Histoire de Jacques Bonhomme/Le Joug/Le Pressoir
LE PRESSOIR
Que la terre qui le porte, que le toit qui l’abrite paie, que sa personne paie, qu’il paie pour respirer, qu’il ne puisse exercer aucune profession sans payer ; voilà, les quatre contributions directes impôt foncier, personnel, des portes et fenêtres, des patentes.
L’impôt foncier est prélevé sur les terres classées, suivant leurs qualités naturelles. On prend la moyenne du revenu de quinze années, et pour les maisons on calcule sur la valeur locative.
L’impôt personnel-mobilier est levé sur tout habitant pauvre ou riche. Cette taxe représente la valeur de trois journées de travail. Elle est fixée sur la valeur de l’habitation vide de meubles. Elle atteint donc les citoyens qui logent en garni.
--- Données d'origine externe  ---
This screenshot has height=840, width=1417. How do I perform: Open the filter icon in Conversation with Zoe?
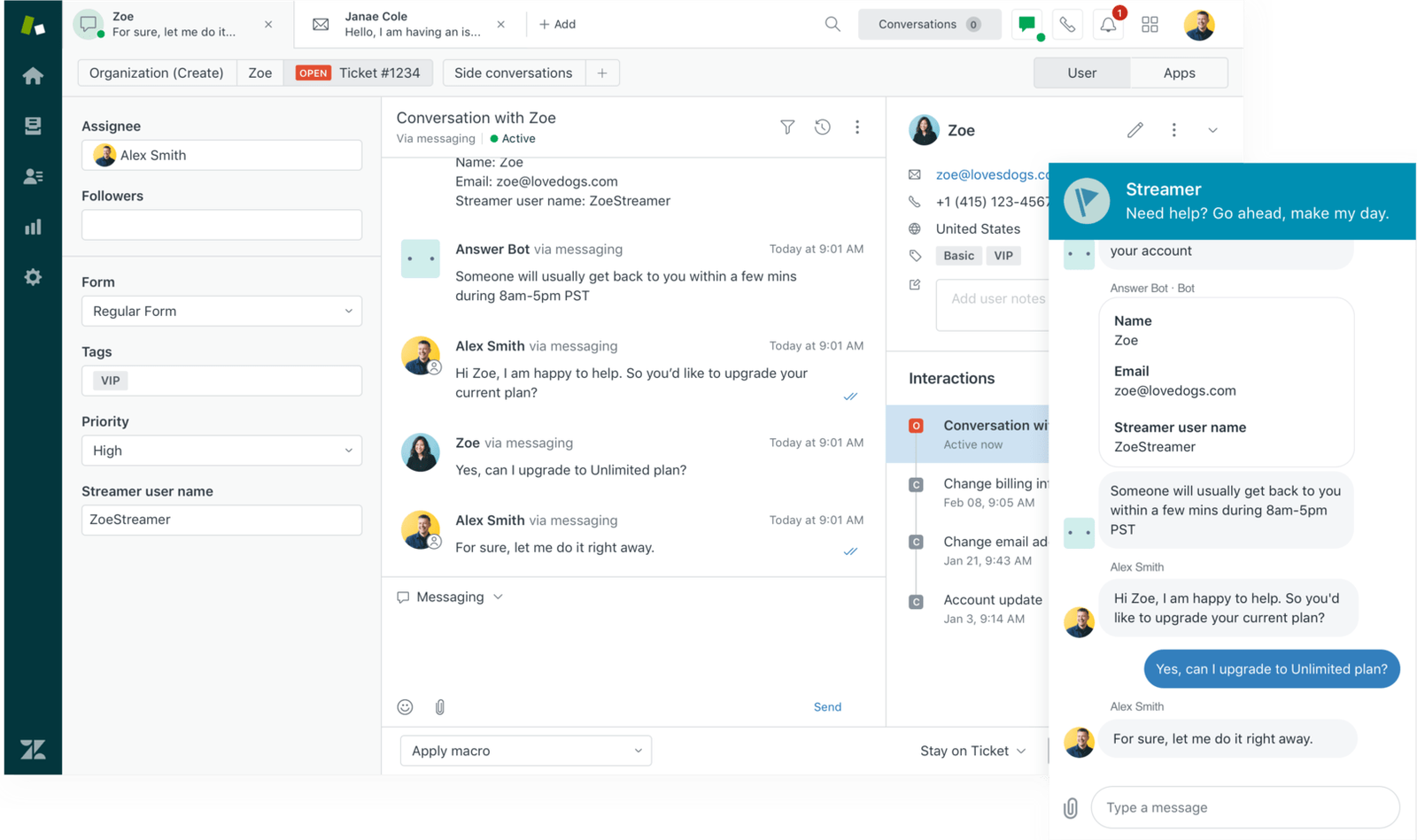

L’impôt des portes et fenêtres frappe toutes les ouvertures extérieures des maisons d’habitation. La demeure du pauvre est, par cet impôt, vouée à l’obscurité.
L’impôt des patentes s’étend sur toutes les professions, mais il pèse proportionnellement beaucoup plus sur les petites.
Au principal des contributions directes viennent s’ajouter les centimes additionnels perçus au profit de l’État, des départements et des communes. Dire qu’il y a 10, 20 centimes additionnels sur une contribution directe, c’est dire que pour chaque franc de principal on paiera 10, 20 centimes en plus, par exemple, au lieu de 1 fr. on paiera 1 fr. 10, 1 fr. 20. C’est une façon hypocrite d’accroître l’impôt.
Mais le principal des quatre contributions directes ne dépasse pas 313 millions. Et Napoléon III veut des milliards. — Voici comment on les obtient.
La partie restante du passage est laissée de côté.